Tom Lazenga is global head of sales at TNS, or Transaction Network Services, a fintech firm that provides global real-time data communication networks to industry participants. John Lothian News interviewed him at FIA Expo about the firm’s technology offerings and its plans for the future.
TNS has been known for its financial trading extranet for more than 20 years, Lazenga said, and has a global network of more than 700 counterparties in over 60 countries. Lately it has expanded into low latency managed services, including co-location and market data.
In 2019 It acquired two firms, Net Express and R2G, and has since expanded on what both were doing, primarily in the U.S., to take its offering to additional destinations, he said.
TNS works with small proprietary traders, some of “the bigger guys,” hedge funds, some of the Tier 1 banks, and its software vendor partners.
The company offers “traditional LAN-based network connectivity, but within the co-lo[cation], we were sort of pioneers in the layer 1 switching architecture,” Lazenga said.
The traditional MSP model in co-location is a spine leaf design with several layers of layer 3 switching, he said; it can add up to as much as two micros of latency. “Our layer 1 switching infrastructure can be as little as five nanoseconds, depending on which market,” he added.

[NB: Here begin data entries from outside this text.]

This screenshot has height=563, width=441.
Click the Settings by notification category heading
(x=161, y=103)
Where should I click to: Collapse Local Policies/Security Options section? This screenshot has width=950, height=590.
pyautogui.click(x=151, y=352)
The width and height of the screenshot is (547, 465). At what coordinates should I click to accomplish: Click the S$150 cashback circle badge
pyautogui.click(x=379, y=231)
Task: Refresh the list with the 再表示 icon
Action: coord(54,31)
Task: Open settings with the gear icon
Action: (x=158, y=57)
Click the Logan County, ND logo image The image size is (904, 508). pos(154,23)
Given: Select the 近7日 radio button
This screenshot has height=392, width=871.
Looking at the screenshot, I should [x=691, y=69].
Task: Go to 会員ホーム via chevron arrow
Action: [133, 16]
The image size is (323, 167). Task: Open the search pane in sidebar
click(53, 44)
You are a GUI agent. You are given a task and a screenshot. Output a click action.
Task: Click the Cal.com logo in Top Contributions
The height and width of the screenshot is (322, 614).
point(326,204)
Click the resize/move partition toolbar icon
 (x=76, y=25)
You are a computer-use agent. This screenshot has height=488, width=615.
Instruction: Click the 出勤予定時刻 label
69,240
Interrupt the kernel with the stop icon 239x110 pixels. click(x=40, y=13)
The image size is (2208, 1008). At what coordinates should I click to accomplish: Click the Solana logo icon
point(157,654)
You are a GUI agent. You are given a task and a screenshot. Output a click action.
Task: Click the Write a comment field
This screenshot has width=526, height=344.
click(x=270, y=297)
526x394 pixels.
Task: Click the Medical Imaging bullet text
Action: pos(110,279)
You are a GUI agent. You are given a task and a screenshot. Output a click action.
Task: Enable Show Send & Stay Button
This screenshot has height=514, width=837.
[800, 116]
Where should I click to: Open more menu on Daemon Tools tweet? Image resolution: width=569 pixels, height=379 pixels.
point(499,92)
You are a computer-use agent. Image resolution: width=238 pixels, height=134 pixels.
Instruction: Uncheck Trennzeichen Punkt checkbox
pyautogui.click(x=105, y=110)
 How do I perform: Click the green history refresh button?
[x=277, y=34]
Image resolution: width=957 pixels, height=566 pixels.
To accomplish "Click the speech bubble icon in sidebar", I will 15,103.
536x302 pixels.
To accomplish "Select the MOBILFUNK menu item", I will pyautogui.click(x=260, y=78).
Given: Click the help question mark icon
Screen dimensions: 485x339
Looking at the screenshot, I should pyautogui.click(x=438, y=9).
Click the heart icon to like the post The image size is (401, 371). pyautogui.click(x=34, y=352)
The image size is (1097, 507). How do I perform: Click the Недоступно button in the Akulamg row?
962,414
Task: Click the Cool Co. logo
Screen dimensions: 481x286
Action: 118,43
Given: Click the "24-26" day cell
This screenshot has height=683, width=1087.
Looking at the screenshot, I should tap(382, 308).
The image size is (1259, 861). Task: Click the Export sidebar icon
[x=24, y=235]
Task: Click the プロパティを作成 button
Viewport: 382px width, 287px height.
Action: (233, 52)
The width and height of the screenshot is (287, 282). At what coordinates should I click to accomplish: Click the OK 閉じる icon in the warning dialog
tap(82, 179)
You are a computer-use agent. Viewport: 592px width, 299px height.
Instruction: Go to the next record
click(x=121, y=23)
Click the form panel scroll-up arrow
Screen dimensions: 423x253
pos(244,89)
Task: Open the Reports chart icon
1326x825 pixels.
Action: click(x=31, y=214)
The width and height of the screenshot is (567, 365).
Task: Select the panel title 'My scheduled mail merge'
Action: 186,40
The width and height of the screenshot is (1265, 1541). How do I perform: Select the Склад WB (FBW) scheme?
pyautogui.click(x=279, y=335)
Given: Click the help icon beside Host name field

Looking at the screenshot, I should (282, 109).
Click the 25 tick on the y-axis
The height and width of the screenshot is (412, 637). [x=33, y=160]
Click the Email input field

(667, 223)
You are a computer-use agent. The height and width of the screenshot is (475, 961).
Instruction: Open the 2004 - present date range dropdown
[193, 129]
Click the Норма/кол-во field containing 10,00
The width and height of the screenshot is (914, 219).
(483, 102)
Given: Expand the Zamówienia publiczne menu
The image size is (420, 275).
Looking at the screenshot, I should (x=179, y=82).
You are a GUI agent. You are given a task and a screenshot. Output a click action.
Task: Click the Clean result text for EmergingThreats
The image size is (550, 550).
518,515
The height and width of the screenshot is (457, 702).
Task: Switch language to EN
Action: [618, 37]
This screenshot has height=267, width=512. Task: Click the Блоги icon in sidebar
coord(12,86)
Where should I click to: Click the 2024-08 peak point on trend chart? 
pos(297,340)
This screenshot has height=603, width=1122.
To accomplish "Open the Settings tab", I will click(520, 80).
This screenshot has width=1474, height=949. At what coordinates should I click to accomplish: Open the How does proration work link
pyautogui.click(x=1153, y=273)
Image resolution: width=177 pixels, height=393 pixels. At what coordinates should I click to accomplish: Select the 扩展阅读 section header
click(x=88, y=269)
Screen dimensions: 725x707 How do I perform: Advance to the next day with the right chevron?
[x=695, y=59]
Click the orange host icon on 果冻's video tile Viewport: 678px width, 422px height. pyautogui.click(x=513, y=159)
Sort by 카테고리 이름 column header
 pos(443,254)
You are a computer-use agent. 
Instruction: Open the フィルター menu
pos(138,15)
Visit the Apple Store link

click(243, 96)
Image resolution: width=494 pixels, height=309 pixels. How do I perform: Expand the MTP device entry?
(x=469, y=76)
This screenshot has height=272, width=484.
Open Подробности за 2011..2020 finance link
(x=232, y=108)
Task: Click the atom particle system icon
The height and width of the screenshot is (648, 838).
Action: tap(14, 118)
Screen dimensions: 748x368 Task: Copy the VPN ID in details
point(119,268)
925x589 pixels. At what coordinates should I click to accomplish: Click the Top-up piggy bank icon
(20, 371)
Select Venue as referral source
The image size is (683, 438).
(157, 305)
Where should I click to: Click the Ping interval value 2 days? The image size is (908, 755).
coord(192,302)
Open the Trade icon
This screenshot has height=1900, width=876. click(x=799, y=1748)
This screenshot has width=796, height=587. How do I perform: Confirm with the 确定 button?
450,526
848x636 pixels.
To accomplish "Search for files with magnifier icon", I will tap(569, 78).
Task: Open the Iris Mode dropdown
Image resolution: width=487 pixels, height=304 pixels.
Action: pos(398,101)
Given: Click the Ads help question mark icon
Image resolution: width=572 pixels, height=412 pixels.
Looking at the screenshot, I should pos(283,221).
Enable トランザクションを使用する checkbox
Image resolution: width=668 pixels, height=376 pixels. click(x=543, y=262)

A lot of firms in the U.S. and Europe are looking to trade on markets in Asia, and TNS intends to make that as easy as possible, Lazenga said. “We operate in all the co-los in the major markets in Asia. We have local people there, local relationships. We can make introductions, we have brokers we work with there,” he added.
TNS is now moving into U.S. equity options markets, which is “an area we’ve always had interest in,” Lazenga said. It is building out “the entire suite of equity options” in every location around the New Jersey area, he said.